There are 3 common nerve conditions that have been linked to vaccinations. They are Guillain-Barre syndrome, also known as GBS, Chronic inflammatory demyelinating polyneuropathy, known as CIDP, and Brachial Neuritis. For this article, let’s look at what each condition entails.
Guillain-Barre syndrome is a serious disorder that occurs when the body’s defense (immune) system mistakenly attacks part of the nervous system. This leads to nerve inflammation that causes muscle weakness.
It is an autoimmune disorder (the body’s immune system attacks itself). Exactly what triggers Guillain-Barre syndrome is unknown. The syndrome may occur at any age, but is most common in people of both sexes between ages 30 and 50.
It often follows a minor infection, such as a lung infection or gastrointestinal infection. Most of the time, signs of the original infection have disappeared before the symptoms of Guillain-Barre begin.

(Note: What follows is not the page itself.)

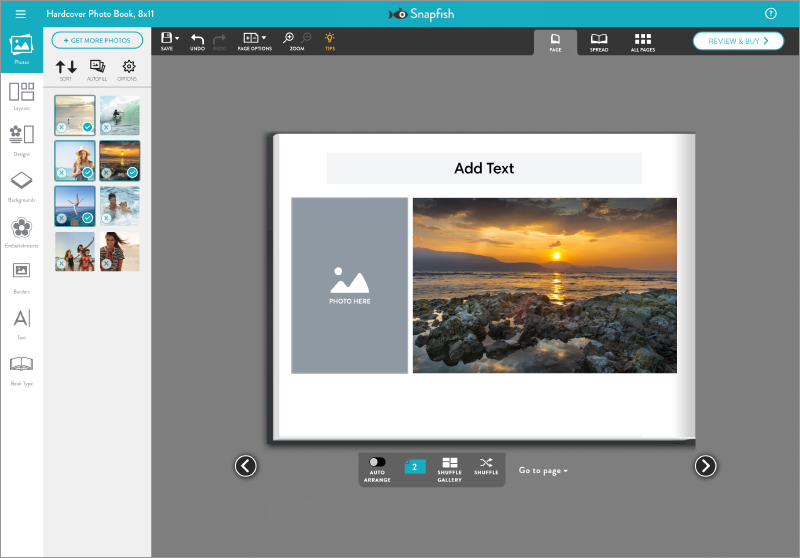The image size is (800, 558).
Task: Click the Undo icon
Action: [197, 41]
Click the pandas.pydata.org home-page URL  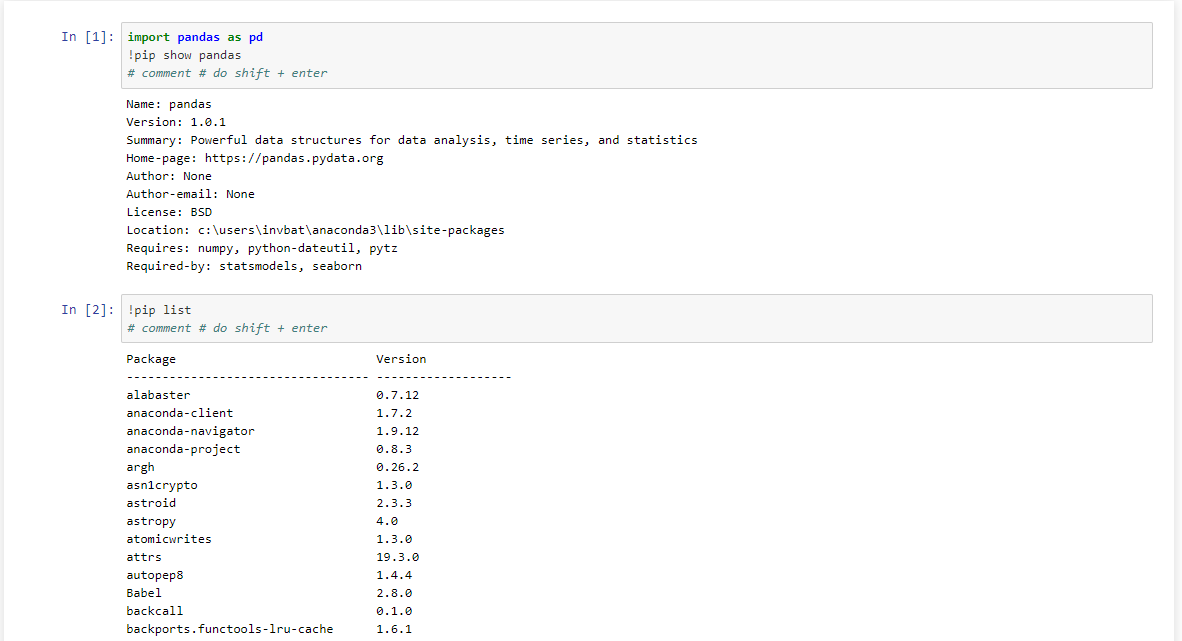click(x=294, y=158)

The swine flu vaccination in 1976 may have caused rare cases of Guillain-Barre syndrome. However, CDC claims the swine flu and the regular flu vaccines used today have not resulted in more cases of the illness.
Guillain-Barre syndrome damages parts of nerves. This nerve damage causes tingling, muscle weakness and paralysis. Guillain-Barre syndrome most often affects the nerve’s covering (myelin sheath). Such damage is called demyelination and it causes nerve signals to move more slowly. Damage to other parts of the nerve can cause the nerve to stop working altogether.
Chronic inflammatory demyelinating polyneuropathy (CIDP) is a neurological disorder characterized by progressive weakness and impaired sensory function in the legs and arms. The disorder, which is sometimes called chronic relapsing polyneuropathy, is caused by damage to the myelin sheath (the fatty covering that wraps around and protects nerve fibers) of the peripheral nerves.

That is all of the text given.